Four things that surprised me.


The schema was harder than the code

I thought the interesting engineering was the health checker — concurrent goroutines, the state machine in svc watch, the systemd detection logic. Those took about two hours total. The YAML schema design took two days and I still found gaps later.

Every field in services.yaml is a decision. port vs health_url — one of port or health_url required, but not both mandatory, and explicit overrides the derived URL. repo + version only mean something together; either alone is noise. max_major only applies when repo is set. systemd_unit doubles your detection coverage but has a silent failure mode for oneshot units.

The code that reads the YAML is straightforward. Deciding what the YAML should contain — and what it should not — is where the design happens. I spent more time on the DESIGN.md than on the first three commands combined. That ratio felt wrong at the time. It was correct.

My fleet is not a representative fleet

I built svc add by probing my own services and iterating until it produced correct output. It does. But my services are all written by me, follow the same conventions I chose, and run as systemd user units behind nginx.

First surprise: the health endpoint probe order. I had /health first because all my services use /health. A Go developer running any standard library tool would hit /healthz first. I had the order backwards for the actual audience.

Second surprise: the systemd user/system distinction. I’d deployed every service as a user unit and never thought about what that means for a tool enumerating “operator units.” The detection logic for user units only appeared because svc check initially missed all four of my services and I had to trace why.

Building for yourself is efficient. It’s also a trap. The tool that works for your specific setup will have invisible assumptions baked into every probe order, every default path, every error message you wrote while looking at your own screen.

The scope doc was the real engineering

Every feature I cut from v0.1 required a decision: nginx config verification, daemon mode, svc reconcile, env_file validation. Each one is a real idea. Each took ten minutes to understand why it was out of scope and five seconds to cut.

The DESIGN.md “does not ship” table took longer to write than any individual feature. That table is load-bearing — it’s the reason I shipped in five days instead of five weeks. Every time the scope creeps in development, you pay for the lack of that table with features that are almost done but blocking other features that are also almost done.

If I started over: write the “what this does NOT do” list before writing the “what this does” list. The boundary is the design. The features follow from the boundary.

Documentation lag is structural, not behavioral

I wrote about this twice and then did it again immediately after writing about it. This is funny in retrospect and was maddening in the moment.
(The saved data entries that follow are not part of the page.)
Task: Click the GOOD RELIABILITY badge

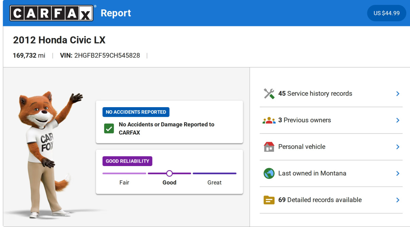Action: click(x=127, y=161)
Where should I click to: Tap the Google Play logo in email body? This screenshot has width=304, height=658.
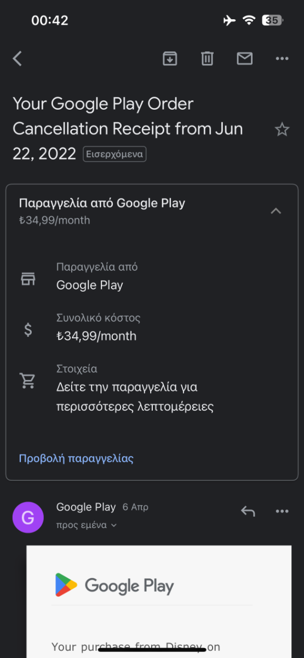(114, 585)
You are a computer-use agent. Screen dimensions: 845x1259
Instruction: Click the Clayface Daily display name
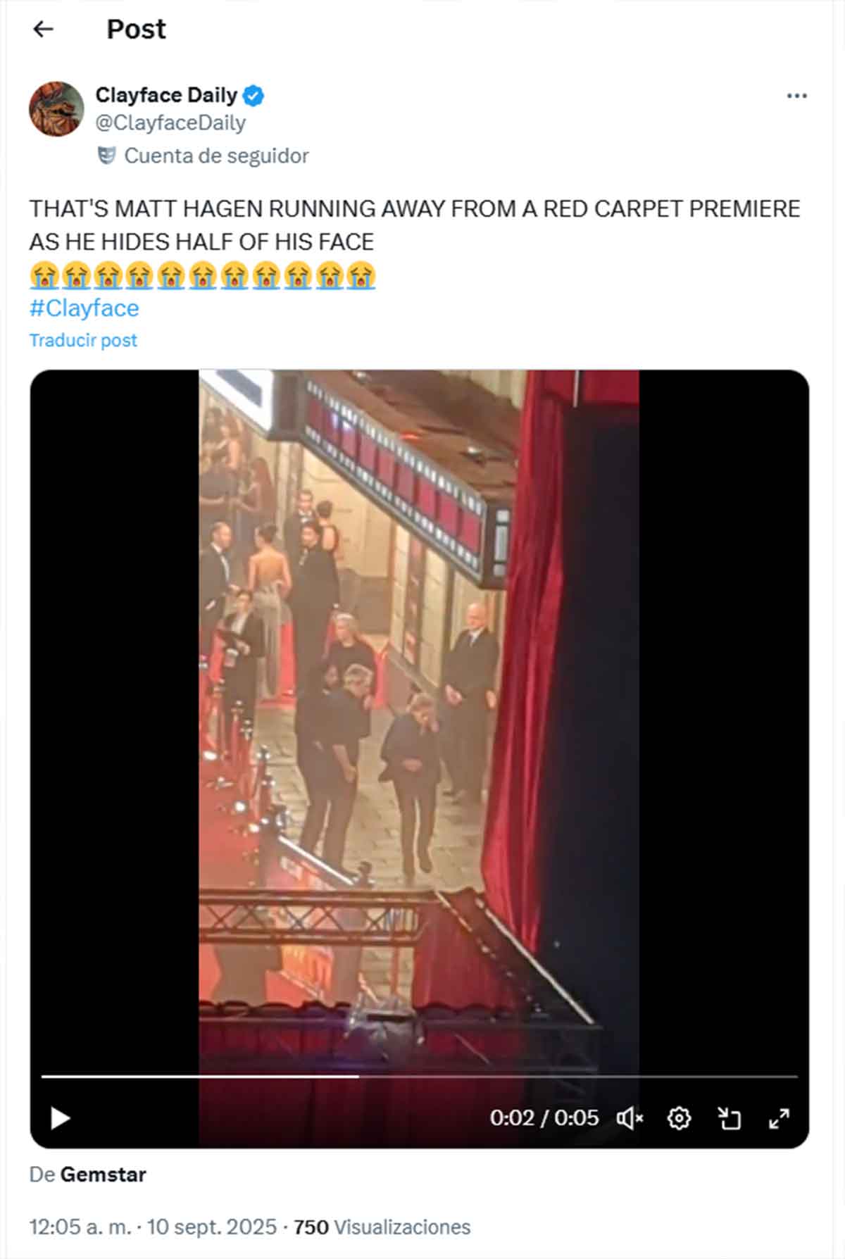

The insight that finally made it stick: documentation lag isn’t a discipline problem, it’s a structural one. When you ship a feature, updating the docs is a second commit in a different context. Two-step processes fail when you’re in flow. The pre-commit hook that checks version consistency doesn’t improve my discipline — it makes the discipline irrelevant. The commit fails until the docs match. That’s the correct fix.

I spent two sessions diagnosing the problem and one session mechanically solving it. Should have gone straight to the mechanical solution.


One thing I got right

Shipping something small, running it against my own fleet immediately, and letting the first-run failures teach me.

The health URL bug on day one (derived localhost:3001/health for a service behind nginx), the systemd user unit miss, the probe order — all caught on first real run, not in hypotheticals. The tool’s first user is always the author. Use that position aggressively.


The thing about building from scratch that nobody tells you: the interesting problems are not in the code. They’re in the decisions about what the code should do. The code is fast once the decisions are clear. The decisions are slow no matter how fast you type.


svc is at github.com/ensignwesley/svc. v0.3.1.